Work to be completed :: The required output is the line containing "本會董事局拜訪教育部 (82, 2017)" through the final line of the material below, printed exactly, with no other lines.

━━━━━ Given information ━━━━━

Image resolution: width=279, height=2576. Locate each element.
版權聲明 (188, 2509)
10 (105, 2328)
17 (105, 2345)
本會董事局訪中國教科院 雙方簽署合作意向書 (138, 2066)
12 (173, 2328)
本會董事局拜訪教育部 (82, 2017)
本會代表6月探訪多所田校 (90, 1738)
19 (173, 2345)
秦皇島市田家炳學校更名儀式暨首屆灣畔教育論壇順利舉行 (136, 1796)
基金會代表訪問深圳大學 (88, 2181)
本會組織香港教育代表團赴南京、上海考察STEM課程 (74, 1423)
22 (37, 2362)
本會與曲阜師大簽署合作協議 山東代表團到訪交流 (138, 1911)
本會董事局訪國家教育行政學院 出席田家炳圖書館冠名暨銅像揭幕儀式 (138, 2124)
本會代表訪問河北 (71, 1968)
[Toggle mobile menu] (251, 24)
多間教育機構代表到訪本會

━━━━━

Exercise output ::
本會董事局拜訪教育部 (82, 2017)
本會代表6月探訪多所田校 (90, 1738)
19 (173, 2345)
秦皇島市田家炳學校更名儀式暨首屆灣畔教育論壇順利舉行 (136, 1796)
基金會代表訪問深圳大學 (88, 2181)
本會組織香港教育代表團赴南京、上海考察STEM課程 (74, 1423)
22 (37, 2362)
本會與曲阜師大簽署合作協議 山東代表團到訪交流 (138, 1911)
本會董事局訪國家教育行政學院 出席田家炳圖書館冠名暨銅像揭幕儀式 (138, 2124)
本會代表訪問河北 (71, 1968)
[Toggle mobile menu] (251, 24)
多間教育機構代表到訪本會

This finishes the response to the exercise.